#### [What to work on]
Could you put the lines below into a Markdown table with a "No." column for the row number and a "Line" column for the text, skipping any blank lines?

#### [Records for the task]
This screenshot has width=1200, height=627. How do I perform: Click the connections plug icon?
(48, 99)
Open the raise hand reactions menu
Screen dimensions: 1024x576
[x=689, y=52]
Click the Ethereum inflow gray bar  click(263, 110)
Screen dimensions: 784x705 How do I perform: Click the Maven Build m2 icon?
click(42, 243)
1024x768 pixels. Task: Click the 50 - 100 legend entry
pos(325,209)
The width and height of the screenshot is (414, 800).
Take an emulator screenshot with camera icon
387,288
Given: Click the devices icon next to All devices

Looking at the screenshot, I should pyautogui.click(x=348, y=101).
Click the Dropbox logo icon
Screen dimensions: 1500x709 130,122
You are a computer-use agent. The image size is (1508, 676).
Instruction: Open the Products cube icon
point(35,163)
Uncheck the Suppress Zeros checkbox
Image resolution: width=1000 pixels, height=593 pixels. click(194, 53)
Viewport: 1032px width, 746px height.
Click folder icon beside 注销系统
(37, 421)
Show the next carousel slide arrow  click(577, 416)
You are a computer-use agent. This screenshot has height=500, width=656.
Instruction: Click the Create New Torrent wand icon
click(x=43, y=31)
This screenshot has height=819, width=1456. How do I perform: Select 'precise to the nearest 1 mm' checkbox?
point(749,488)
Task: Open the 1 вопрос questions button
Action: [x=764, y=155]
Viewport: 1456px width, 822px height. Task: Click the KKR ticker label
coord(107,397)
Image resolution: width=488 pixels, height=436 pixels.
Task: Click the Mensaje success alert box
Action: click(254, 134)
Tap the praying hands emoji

#### [Task output]
| No. | Line |
|---|---|
| 1 | This screenshot has width=1200, height=627. How do I perform: Click the connections plug icon? |
| 2 | (48, 99) |
| 3 | Open the raise hand reactions menu |
| 4 | Screen dimensions: 1024x576 |
| 5 | [x=689, y=52] |
| 6 | Click the Ethereum inflow gray bar  click(263, 110) |
| 7 | Screen dimensions: 784x705 How do I perform: Click the Maven Build m2 icon? |
| 8 | click(42, 243) |
| 9 | 1024x768 pixels. Task: Click the 50 - 100 legend entry |
| 10 | pos(325,209) |
| 11 | The width and height of the screenshot is (414, 800). |
| 12 | Take an emulator screenshot with camera icon |
| 13 | 387,288 |
| 14 | Given: Click the devices icon next to All devices |
| 15 | Looking at the screenshot, I should pyautogui.click(x=348, y=101). |
| 16 | Click the Dropbox logo icon |
| 17 | Screen dimensions: 1500x709 130,122 |
| 18 | You are a computer-use agent. The image size is (1508, 676). |
| 19 | Instruction: Open the Products cube icon |
| 20 | point(35,163) |
| 21 | Uncheck the Suppress Zeros checkbox |
| 22 | Image resolution: width=1000 pixels, height=593 pixels. click(194, 53) |
| 23 | Viewport: 1032px width, 746px height. |
| 24 | Click folder icon beside 注销系统 |
| 25 | (37, 421) |
| 26 | Show the next carousel slide arrow  click(577, 416) |
| 27 | You are a computer-use agent. This screenshot has height=500, width=656. |
| 28 | Instruction: Click the Create New Torrent wand icon |
| 29 | click(x=43, y=31) |
| 30 | This screenshot has height=819, width=1456. How do I perform: Select 'precise to the nearest 1 mm' checkbox? |
| 31 | point(749,488) |
| 32 | Task: Open the 1 вопрос questions button |
| 33 | Action: [x=764, y=155] |
| 34 | Viewport: 1456px width, 822px height. Task: Click the KKR ticker label |
| 35 | coord(107,397) |
| 36 | Image resolution: width=488 pixels, height=436 pixels. |
| 37 | Task: Click the Mensaje success alert box |
| 38 | Action: click(254, 134) |
| 39 | Tap the praying hands emoji |